The Au Sable River is back in excellent condition for steelhead fishing now after last week's flood. Water is still up a bit and has a stain to it but that is good for the fishing. Waters have finally hit 40 degrees and today warm rain should keep bringing more fish. We have been doing well of late but having to cover lots of water and not finding any big groups. Today we put 6 in net and some nice bright fish! The way things are going this run could last for a while now. Some pics from today.


----------



## fsamie1 (Mar 8, 2008)

nice fish and excellent report. What do you use to catch them? Are you fly fishing?


----------



## MichiganStreamside (Jan 19, 2014)

fsamie1 said:


> nice fish and excellent report. What do you use to catch them? Are you fly fishing?

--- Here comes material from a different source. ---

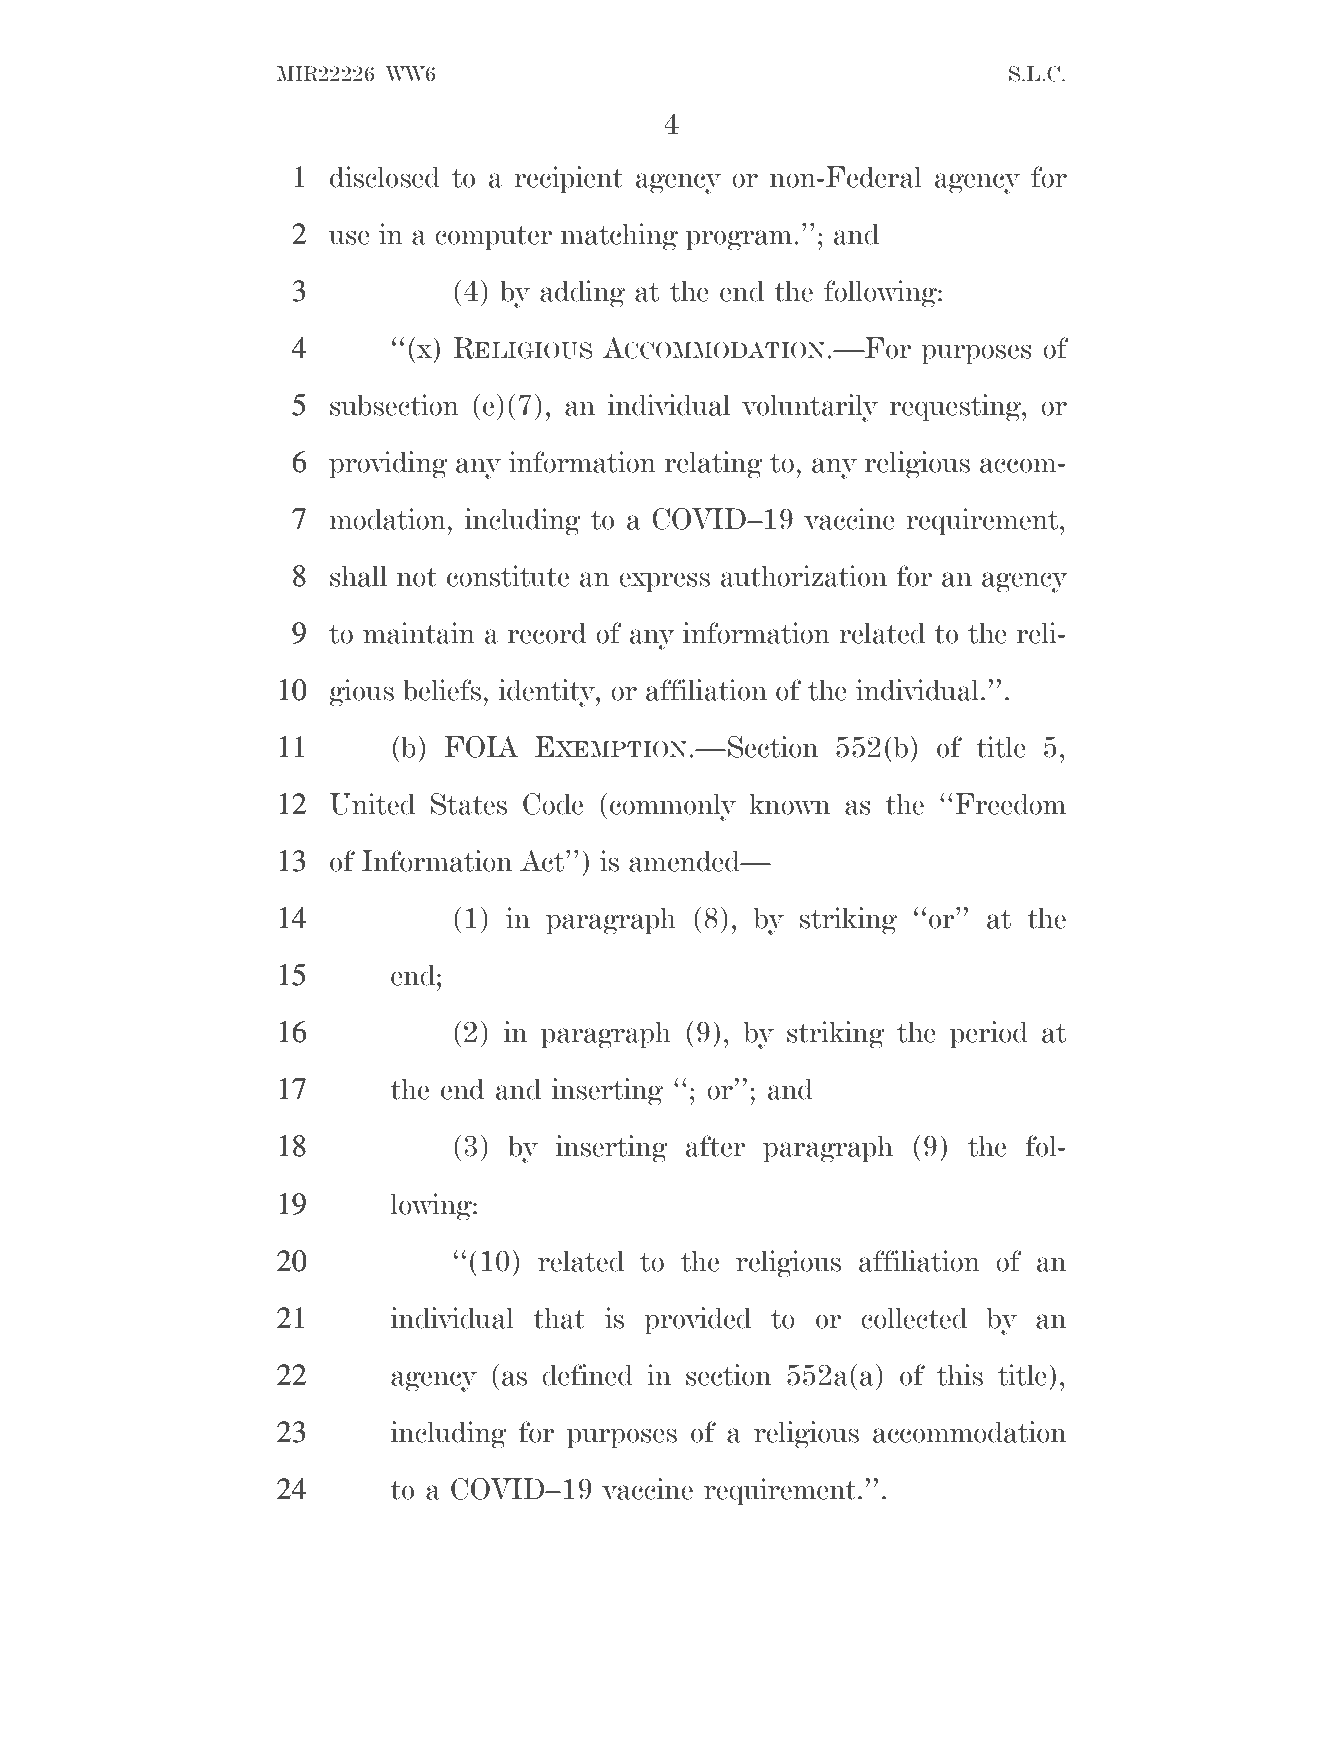  I want to click on program, so click(740, 240).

We use all flies. Of late with the higher water it was been larger egg patterns in cheese, salmon or chartreuse. Also some nymphs like Hex, Black Stones and Great Lakes Shrimp.


----------



## fishagain (Jan 2, 2014)

Fish look really solid!


----------



## GrizzlyAdams237 (Jan 29, 2010)

Nice job on the fish! 7 of us were out Saturday with nothing to show.


----------



## Jayvelaz1130 (Oct 11, 2012)

Went Saturday afternoon no hits either. Buddy lost one though

Sent from my SCH-I535 using Ohub Campfire mobile app


----------



## MichiganStreamside (Jan 19, 2014)

Bright chrome steelhead continue on the Au Sable River! There are a few winter fish spawning but some awesome fishing in the deep water. At the current rate this last could for at least a few more weeks or probably all of May.


----------



## vanish (Jan 18, 2013)

went up yesterday stopped at the highbanks quite a few guys didnt see any fish went to the damn did manage to land one of 4 and a buddy popped his steelhead cherry by going 1 for 4 as well water is good with just a little stain both were on flies lots of guys at the dam it was just pretty slow but fun .... also found out i have a hole somewhere in the knee and the ass of my waders


----------



## MichiganStreamside (Jan 19, 2014)

With out much spawning going on yet in river it makes for some poor fishing to stand at the High Banks and pound spawning gravel that has not even been worked up yet and only a couple of old winter fish in it.


----------



## MichiganStreamside (Jan 19, 2014)

vanish said:


> went up yesterday stopped at the highbanks quite a few guys didnt see any fish went to the damn did manage to land one of 4 and a buddy popped his steelhead cherry by going 1 for 4 as well water is good with just a little stain both were on flies lots of guys at the dam it was just pretty slow but fun .... also found out i have a hole somewhere in the knee and the ass of my waders


That water is way too cold for leaky waders!!!:lol:


----------



## Fishfighter (Dec 20, 2009)

I watched a guy go face first into that cold water trying to net a large hen.


----------